● **PROBLEM DETAILS**
Repeat exactly the lines of the entries below from the one with "Select the 备注 header cell" through the one with "Task: Open staking history clock icon", both ends included, and nothing else.

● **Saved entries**
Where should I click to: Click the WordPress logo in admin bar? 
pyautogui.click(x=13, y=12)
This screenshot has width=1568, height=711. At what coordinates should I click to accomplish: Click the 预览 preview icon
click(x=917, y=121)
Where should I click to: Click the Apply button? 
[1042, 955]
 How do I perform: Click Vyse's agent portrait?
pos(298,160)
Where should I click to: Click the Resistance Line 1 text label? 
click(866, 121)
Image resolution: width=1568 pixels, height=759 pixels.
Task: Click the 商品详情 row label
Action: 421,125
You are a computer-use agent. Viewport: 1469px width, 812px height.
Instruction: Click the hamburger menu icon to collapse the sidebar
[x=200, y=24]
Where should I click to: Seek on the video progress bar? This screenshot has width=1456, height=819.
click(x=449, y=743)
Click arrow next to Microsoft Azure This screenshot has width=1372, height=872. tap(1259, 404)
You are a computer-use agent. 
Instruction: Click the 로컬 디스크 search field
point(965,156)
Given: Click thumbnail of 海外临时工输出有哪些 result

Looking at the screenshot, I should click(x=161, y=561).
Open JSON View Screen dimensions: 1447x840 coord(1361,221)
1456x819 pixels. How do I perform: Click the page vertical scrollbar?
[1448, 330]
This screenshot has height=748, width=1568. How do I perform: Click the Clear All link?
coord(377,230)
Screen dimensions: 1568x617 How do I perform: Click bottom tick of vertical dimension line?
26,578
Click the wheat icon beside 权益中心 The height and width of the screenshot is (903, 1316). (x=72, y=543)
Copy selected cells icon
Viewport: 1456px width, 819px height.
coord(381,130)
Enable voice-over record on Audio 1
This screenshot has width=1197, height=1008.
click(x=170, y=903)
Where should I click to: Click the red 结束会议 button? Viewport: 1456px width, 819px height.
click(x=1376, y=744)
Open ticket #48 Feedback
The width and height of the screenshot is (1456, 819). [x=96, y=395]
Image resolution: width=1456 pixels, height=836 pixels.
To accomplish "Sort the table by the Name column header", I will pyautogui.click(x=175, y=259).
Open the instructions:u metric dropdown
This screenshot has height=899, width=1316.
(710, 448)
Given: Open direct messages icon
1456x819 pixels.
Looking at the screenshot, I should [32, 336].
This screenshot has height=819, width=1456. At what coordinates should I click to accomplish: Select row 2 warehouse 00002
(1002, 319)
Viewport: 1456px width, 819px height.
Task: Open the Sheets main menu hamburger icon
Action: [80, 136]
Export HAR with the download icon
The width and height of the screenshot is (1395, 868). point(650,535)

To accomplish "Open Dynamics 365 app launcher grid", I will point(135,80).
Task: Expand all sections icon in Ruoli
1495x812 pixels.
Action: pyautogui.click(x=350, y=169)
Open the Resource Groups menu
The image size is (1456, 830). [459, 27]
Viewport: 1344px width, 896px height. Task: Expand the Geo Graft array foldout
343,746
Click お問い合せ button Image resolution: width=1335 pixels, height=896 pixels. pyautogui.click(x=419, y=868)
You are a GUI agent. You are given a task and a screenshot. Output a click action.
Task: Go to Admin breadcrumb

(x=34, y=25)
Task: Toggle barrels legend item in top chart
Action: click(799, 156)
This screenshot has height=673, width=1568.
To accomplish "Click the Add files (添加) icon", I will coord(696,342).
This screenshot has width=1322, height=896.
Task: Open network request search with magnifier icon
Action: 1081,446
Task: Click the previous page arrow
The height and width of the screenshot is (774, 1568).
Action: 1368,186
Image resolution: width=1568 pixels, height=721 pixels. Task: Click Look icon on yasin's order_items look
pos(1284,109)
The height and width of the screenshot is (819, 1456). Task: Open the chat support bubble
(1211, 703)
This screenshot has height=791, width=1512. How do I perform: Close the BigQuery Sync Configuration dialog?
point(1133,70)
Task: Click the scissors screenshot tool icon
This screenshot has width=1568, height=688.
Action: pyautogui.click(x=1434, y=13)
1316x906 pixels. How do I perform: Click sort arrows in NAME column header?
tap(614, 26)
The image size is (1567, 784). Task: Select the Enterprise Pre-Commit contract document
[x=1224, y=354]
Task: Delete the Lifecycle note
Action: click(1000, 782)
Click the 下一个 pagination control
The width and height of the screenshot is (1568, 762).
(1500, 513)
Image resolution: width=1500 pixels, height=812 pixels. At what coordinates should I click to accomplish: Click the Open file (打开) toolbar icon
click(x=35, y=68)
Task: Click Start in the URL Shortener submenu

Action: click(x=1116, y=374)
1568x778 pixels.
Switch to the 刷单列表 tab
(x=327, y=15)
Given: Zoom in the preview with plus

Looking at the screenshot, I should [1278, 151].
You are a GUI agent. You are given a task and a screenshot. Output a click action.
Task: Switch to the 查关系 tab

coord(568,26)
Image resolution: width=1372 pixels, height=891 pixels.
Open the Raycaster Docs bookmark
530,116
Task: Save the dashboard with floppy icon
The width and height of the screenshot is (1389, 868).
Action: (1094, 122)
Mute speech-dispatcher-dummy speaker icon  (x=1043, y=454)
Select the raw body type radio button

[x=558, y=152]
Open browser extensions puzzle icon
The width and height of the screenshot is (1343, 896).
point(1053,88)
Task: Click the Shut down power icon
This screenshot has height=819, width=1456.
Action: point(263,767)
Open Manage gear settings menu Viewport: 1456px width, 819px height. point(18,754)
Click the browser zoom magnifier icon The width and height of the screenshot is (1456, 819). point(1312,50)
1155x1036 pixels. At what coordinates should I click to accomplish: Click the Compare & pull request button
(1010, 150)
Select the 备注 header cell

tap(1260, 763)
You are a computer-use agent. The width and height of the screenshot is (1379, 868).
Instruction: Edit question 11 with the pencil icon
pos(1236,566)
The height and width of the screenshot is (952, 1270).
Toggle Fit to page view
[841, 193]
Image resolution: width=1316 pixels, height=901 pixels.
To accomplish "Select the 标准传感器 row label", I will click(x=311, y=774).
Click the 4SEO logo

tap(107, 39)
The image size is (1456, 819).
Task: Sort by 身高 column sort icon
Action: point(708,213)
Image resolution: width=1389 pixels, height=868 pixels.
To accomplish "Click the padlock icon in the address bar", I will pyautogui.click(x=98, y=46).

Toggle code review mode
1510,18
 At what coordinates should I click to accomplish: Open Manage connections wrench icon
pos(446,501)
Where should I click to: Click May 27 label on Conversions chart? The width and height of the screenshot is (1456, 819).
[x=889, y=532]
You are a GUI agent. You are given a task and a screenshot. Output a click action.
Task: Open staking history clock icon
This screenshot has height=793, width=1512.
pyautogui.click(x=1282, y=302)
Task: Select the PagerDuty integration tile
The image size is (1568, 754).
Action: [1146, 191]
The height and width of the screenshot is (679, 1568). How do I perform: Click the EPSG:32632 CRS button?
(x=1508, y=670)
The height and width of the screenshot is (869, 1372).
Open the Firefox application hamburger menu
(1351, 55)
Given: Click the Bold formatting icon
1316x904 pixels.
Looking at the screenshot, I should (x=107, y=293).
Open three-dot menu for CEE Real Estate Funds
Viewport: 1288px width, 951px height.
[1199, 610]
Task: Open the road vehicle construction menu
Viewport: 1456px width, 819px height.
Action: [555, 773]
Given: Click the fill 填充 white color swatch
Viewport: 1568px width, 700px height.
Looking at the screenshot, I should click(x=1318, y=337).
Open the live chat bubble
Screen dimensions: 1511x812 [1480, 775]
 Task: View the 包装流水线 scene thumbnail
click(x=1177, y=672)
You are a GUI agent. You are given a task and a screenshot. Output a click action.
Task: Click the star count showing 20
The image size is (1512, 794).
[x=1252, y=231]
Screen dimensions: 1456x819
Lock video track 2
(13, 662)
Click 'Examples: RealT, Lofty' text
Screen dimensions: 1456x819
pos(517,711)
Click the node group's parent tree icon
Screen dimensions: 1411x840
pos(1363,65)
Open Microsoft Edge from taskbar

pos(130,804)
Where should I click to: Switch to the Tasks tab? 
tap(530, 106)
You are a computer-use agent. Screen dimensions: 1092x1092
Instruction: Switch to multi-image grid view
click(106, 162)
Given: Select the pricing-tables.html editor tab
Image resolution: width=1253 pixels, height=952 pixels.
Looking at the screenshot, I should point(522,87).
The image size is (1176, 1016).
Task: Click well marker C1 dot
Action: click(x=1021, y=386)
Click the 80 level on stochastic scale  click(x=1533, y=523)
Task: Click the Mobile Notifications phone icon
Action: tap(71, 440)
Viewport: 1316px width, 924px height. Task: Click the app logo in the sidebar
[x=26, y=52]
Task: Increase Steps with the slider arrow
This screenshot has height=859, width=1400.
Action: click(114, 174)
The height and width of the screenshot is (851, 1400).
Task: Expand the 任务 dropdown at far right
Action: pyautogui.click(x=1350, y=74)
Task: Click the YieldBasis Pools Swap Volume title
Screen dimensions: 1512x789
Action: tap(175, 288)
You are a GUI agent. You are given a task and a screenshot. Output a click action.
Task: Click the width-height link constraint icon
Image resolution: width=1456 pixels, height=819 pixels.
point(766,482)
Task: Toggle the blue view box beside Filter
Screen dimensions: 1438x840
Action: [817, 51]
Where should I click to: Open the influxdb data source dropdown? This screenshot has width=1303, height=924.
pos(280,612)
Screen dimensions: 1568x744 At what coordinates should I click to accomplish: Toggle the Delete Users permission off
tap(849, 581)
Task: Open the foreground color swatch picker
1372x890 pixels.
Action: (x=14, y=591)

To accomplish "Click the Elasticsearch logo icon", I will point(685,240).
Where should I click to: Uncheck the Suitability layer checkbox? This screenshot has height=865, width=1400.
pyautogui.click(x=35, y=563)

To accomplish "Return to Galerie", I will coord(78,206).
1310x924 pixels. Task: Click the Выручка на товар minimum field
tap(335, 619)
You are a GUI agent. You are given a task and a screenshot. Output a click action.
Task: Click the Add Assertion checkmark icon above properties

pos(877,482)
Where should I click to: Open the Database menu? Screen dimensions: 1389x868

● **EXERCISE SOLUTION**
Select the 备注 header cell

tap(1260, 763)
You are a computer-use agent. The width and height of the screenshot is (1379, 868).
Instruction: Edit question 11 with the pencil icon
pos(1236,566)
The height and width of the screenshot is (952, 1270).
Toggle Fit to page view
[841, 193]
Image resolution: width=1316 pixels, height=901 pixels.
To accomplish "Select the 标准传感器 row label", I will click(x=311, y=774).
Click the 4SEO logo

tap(107, 39)
The image size is (1456, 819).
Task: Sort by 身高 column sort icon
Action: point(708,213)
Image resolution: width=1389 pixels, height=868 pixels.
To accomplish "Click the padlock icon in the address bar", I will pyautogui.click(x=98, y=46).

Toggle code review mode
1510,18
 At what coordinates should I click to accomplish: Open Manage connections wrench icon
pos(446,501)
Where should I click to: Click May 27 label on Conversions chart? The width and height of the screenshot is (1456, 819).
[x=889, y=532]
You are a GUI agent. You are given a task and a screenshot. Output a click action.
Task: Open staking history clock icon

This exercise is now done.